[Saved entries]
━━━━━━━━
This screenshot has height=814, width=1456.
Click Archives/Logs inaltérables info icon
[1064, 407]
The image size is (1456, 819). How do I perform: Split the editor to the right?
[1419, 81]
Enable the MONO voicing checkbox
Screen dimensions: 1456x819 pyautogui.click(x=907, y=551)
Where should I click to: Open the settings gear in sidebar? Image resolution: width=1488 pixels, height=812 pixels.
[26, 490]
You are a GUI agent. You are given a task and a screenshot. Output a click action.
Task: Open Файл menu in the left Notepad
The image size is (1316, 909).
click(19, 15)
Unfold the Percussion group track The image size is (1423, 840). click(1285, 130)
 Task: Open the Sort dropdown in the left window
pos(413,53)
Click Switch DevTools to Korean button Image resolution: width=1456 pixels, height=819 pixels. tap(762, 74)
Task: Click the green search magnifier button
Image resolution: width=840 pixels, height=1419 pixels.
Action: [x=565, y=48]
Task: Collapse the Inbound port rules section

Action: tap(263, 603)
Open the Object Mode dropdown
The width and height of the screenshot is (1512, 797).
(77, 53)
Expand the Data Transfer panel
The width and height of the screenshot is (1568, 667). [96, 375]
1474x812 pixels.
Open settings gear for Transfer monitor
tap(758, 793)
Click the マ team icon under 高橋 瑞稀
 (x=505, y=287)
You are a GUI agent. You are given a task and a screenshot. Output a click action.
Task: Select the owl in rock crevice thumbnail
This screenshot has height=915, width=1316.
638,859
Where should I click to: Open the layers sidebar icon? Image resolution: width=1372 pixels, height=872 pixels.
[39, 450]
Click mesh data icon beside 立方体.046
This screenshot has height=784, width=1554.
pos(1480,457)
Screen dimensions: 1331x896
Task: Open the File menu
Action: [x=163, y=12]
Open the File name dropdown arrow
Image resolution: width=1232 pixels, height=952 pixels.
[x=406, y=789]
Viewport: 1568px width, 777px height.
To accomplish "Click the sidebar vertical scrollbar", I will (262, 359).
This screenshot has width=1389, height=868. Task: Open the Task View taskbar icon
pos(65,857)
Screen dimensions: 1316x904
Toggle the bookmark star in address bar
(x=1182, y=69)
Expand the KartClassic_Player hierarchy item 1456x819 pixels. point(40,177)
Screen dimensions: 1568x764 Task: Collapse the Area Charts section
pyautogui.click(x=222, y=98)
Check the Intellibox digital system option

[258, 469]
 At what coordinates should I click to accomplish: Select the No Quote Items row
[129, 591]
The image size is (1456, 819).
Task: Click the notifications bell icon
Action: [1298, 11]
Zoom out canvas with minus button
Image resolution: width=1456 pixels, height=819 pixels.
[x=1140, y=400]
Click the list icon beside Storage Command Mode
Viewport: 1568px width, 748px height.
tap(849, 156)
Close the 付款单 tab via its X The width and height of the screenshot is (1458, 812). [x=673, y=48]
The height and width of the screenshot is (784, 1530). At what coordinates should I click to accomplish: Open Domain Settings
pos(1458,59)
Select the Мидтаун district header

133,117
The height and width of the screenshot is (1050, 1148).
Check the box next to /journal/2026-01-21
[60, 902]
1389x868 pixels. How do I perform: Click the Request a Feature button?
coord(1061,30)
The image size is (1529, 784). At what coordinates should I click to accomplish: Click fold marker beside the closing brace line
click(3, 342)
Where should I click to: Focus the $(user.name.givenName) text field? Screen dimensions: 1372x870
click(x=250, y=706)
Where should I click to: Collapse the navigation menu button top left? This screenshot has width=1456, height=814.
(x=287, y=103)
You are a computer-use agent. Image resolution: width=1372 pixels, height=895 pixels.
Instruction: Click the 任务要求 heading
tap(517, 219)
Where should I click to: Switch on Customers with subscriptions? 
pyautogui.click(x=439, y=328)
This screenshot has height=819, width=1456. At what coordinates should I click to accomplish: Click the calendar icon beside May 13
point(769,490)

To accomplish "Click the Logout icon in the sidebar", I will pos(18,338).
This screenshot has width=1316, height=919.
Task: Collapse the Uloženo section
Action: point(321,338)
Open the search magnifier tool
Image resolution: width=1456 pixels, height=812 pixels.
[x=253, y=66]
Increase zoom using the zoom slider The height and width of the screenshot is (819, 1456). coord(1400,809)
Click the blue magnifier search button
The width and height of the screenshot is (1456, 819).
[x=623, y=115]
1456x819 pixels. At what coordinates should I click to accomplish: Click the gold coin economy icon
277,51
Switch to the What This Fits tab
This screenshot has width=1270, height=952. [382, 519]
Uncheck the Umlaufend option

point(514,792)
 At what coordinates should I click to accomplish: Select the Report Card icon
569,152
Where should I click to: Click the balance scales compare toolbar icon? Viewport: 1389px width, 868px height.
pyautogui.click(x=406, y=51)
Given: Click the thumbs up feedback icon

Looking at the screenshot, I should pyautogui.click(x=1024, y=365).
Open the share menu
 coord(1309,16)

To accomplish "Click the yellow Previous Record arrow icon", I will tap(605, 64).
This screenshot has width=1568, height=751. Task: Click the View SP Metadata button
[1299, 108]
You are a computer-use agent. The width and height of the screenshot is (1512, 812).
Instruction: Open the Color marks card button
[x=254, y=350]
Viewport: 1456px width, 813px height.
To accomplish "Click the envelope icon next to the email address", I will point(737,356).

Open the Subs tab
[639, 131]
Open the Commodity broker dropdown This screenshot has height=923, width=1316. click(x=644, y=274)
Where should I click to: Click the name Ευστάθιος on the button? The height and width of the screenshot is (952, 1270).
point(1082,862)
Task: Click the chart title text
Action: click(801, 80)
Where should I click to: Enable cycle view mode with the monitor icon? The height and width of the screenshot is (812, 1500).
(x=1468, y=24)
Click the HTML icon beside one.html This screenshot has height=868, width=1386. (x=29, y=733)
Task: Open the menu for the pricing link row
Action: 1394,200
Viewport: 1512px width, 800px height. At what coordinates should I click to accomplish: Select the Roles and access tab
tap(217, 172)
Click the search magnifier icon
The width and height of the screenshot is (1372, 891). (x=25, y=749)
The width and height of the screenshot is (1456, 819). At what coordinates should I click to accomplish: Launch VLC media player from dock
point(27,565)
━━━━━━━━
Your answer should consist of every line from the entries that holds "computer".

■ **Final answer**:
You are a computer-use agent. Image resolution: width=1372 pixels, height=895 pixels.
You are a computer-use agent. The width and height of the screenshot is (1512, 812).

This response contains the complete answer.